Mientras no se paguen las compras de insumos y medicamentos comprados a crédito, mientras no sean higiénicas las escuelas, mientras la tarifa eléctrica suba a cuanto antojo se le ocurre a quienes inundaron las tierras de las comarcas para clavarles altas cercas de concreto y ni siquiera dejarles luz y telefonía, mientras sea tormentoso y desolador el uso de calles y avenidas, mientras el aseo de los barrios sea una vergüenza que hunde cruceros frente a las costas del istmo con cintura de prostituta, no será el costo de la gasolina, ni la guerra en Ucrania, ni la canasta básica para los pobres, ni la tuna ni el arroz lo que hay que resolver. Hay que resolver la corrupción y la impunidad gobernante, y esto es lo que se ha debido llevar a las mesas desde el primer día que se les encontraron como instrumentos.

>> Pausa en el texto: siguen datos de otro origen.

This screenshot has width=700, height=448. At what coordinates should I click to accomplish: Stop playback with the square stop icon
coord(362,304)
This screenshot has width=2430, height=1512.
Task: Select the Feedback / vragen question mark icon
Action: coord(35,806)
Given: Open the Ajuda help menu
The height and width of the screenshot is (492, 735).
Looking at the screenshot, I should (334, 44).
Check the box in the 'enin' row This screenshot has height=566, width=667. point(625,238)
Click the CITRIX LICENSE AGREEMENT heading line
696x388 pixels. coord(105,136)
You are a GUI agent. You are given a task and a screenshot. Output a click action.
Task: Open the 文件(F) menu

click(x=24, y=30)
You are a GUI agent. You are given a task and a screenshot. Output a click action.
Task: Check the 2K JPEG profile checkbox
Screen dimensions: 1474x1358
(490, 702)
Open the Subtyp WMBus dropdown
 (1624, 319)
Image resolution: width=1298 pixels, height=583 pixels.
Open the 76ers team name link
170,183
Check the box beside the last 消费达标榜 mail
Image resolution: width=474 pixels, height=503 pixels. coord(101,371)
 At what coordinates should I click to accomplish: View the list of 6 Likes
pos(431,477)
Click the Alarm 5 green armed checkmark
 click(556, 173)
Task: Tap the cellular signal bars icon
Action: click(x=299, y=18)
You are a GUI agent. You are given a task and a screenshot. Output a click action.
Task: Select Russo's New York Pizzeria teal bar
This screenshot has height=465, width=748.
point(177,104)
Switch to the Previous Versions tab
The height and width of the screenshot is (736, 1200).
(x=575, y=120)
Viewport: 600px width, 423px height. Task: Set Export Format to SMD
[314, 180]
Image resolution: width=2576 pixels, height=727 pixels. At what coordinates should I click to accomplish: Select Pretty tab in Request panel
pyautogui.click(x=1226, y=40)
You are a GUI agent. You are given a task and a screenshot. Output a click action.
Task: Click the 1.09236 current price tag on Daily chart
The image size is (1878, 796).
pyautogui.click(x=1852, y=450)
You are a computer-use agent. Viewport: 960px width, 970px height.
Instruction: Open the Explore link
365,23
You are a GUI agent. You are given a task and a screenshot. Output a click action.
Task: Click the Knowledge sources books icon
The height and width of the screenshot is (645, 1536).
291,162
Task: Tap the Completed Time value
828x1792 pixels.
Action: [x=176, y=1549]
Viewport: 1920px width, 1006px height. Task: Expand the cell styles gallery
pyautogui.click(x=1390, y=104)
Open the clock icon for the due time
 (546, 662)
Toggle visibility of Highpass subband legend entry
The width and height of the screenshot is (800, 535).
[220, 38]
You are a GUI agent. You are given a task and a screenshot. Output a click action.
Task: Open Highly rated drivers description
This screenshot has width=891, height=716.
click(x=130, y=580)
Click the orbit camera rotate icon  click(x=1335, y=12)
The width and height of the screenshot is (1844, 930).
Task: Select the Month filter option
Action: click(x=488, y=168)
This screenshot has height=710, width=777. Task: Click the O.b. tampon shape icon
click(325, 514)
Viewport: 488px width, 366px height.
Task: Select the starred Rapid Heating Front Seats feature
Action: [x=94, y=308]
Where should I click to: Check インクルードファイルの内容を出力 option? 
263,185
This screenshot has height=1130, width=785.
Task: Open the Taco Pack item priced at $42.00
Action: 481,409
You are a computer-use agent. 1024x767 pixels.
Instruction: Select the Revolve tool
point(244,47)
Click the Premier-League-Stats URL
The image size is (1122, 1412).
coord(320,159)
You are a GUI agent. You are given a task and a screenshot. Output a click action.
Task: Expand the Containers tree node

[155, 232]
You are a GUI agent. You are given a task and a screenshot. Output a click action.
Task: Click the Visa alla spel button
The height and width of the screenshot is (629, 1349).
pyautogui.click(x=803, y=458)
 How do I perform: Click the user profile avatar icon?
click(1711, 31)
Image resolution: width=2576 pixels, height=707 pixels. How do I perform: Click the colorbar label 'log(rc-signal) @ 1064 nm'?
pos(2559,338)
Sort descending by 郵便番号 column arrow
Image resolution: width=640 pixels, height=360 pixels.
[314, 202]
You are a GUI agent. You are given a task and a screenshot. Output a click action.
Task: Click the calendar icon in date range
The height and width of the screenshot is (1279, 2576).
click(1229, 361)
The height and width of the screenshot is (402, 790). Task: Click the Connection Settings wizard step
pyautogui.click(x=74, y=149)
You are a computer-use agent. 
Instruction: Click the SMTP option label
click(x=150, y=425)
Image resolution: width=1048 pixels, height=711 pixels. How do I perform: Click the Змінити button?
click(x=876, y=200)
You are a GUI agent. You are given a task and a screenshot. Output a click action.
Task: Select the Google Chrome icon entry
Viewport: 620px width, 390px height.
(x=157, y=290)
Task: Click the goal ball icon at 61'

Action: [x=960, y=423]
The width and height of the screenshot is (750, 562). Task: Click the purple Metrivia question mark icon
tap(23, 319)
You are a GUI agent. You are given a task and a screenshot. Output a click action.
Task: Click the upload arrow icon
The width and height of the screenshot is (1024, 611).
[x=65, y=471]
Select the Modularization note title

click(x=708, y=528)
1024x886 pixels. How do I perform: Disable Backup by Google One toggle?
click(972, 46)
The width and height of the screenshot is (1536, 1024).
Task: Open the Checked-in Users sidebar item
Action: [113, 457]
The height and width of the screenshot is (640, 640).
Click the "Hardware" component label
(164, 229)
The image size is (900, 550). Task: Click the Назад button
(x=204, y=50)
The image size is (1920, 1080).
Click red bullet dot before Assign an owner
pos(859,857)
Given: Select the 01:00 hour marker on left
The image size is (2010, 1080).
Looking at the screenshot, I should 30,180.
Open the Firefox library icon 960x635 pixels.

¿Cuáles propuestas ciudadanas? Remover funcionarios que faltan y han faltado a su deber y responsabilidad de originar o de controlar los costosísimos gastos superfluos, las grietas por donde se van los dineros de y para la corrupción, funcionarios cuya alcurnia -aunque no noble- conocemos. Romper las filas y chequeras para clientes y parientes en la Asamblea Nacional, la Caja de Seguro Social y el Ejecutivo. Dejar de regalar la gasolina a todos los funcionarios, empleados cuyos salarios se inflan con toda clase de otras prebendas, mientras sus funciones se desinflan en los mismos vehículos. Castigar con vertical firmeza, sin pusilanimidad, a todo aquel que obstaculiza el fluir temprano de la justicia, no importa la toga ni el verbo, todo aquel que interpreta la regulación por conveniencia, todo aquel que burla y viola lo correcto utilizando la ley. Mientras no se detenga la impunidad, ninguna solución será a largo plazo. Sin justicia, no hay paz.

El autor es médico pediatra y neonatólogo.